→ **SOURCE MATERIAL**:
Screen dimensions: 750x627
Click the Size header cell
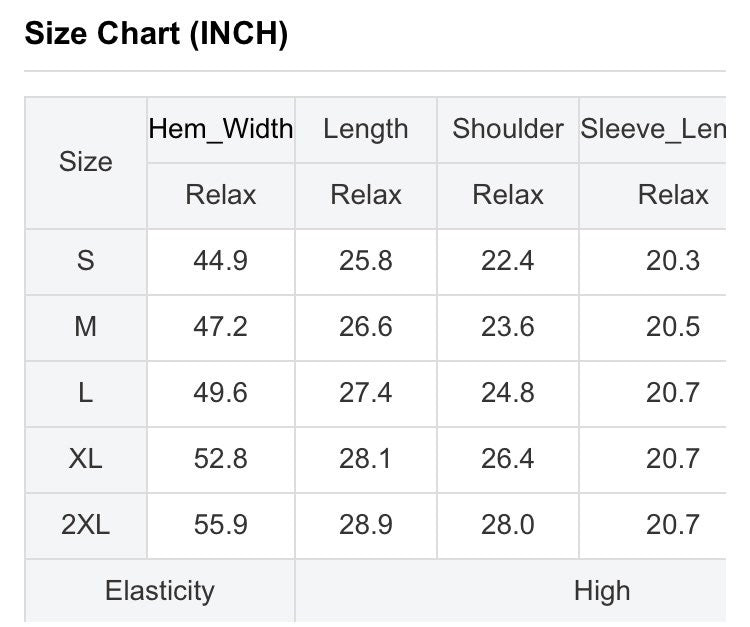[86, 162]
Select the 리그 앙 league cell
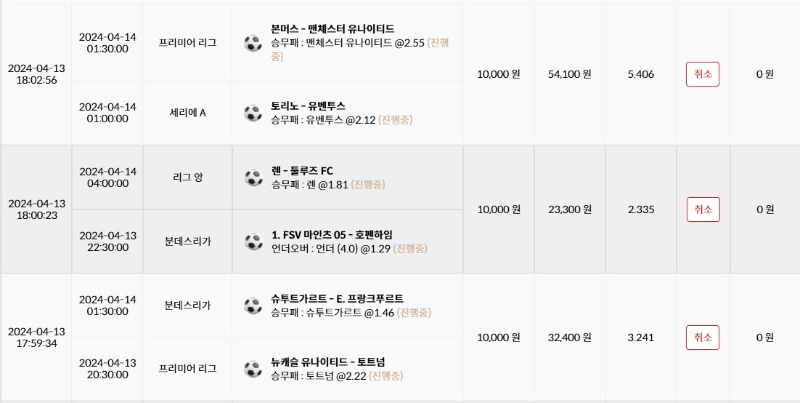This screenshot has width=800, height=403. tap(188, 178)
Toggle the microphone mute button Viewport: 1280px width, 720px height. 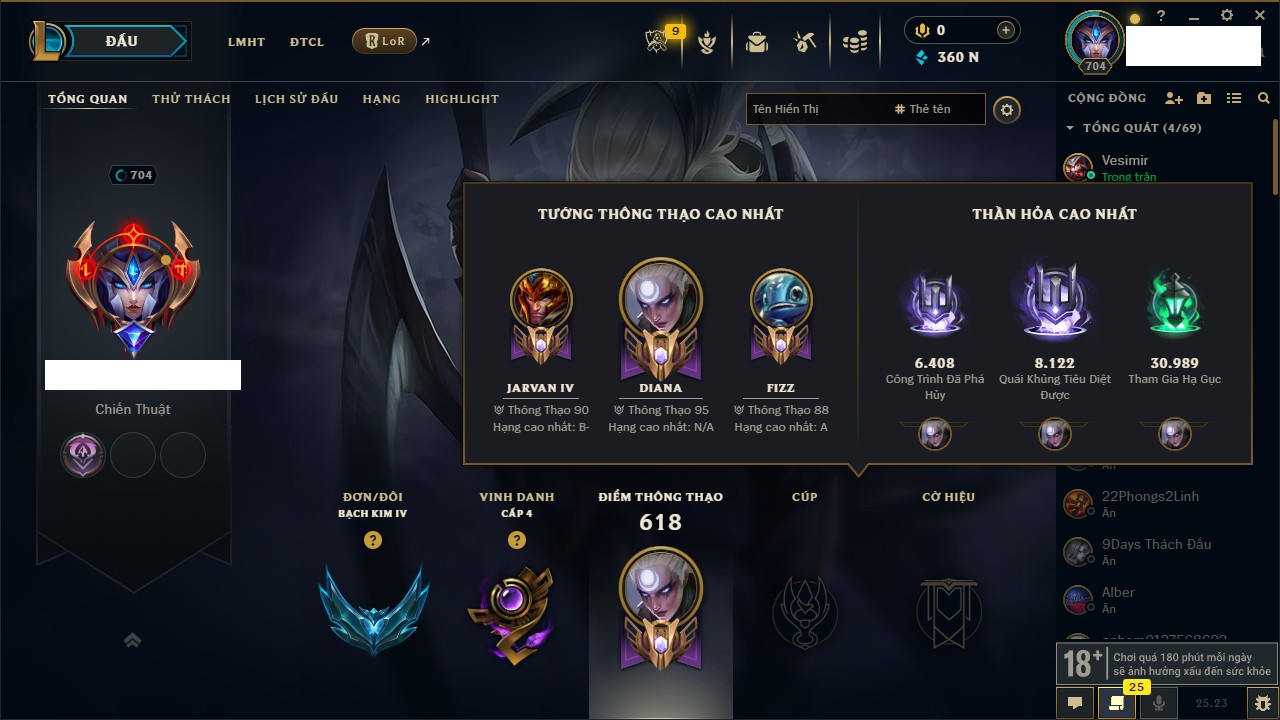pos(1159,703)
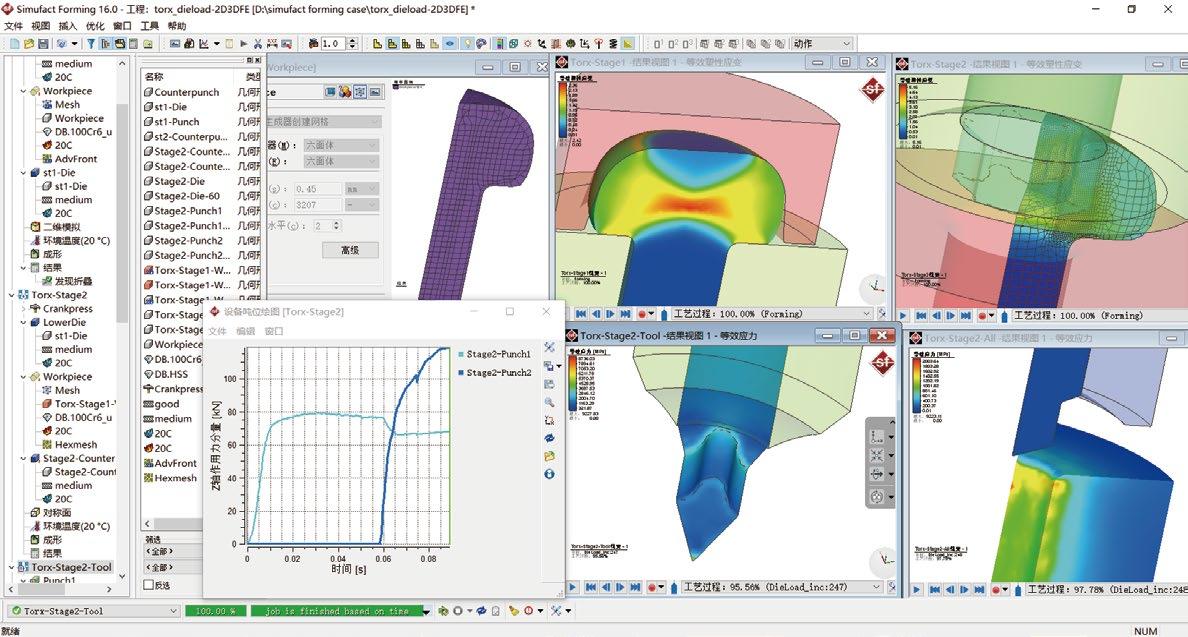
Task: Toggle Stage2-Punch2 legend entry in plot
Action: [x=497, y=372]
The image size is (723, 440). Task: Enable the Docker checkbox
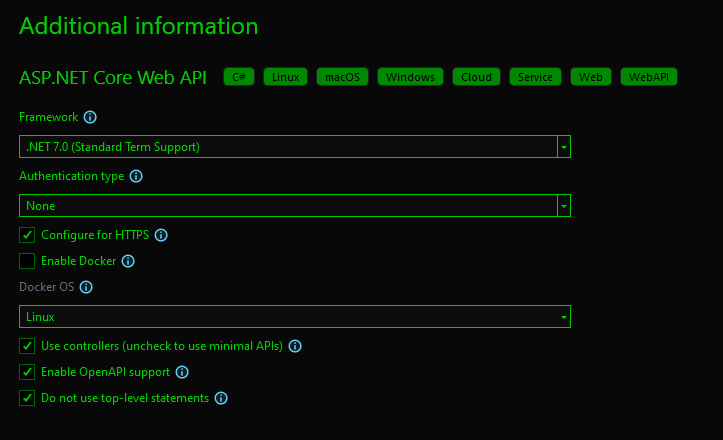pos(28,261)
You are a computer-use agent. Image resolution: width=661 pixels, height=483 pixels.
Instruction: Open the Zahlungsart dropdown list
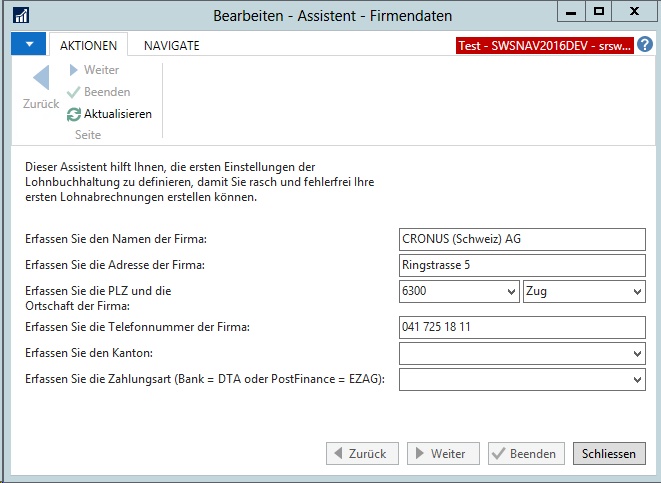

→ **YOUR OBJECTIVE**:
Once you find the line with "The image size", restate it and every later line of the data word for word, excluding the pictures.

→ **FINAL ANSWER**:
The image size is (723, 440). Task: Enable the Docker checkbox
pos(28,261)
You are a computer-use agent. Image resolution: width=661 pixels, height=483 pixels.
Instruction: Open the Zahlungsart dropdown list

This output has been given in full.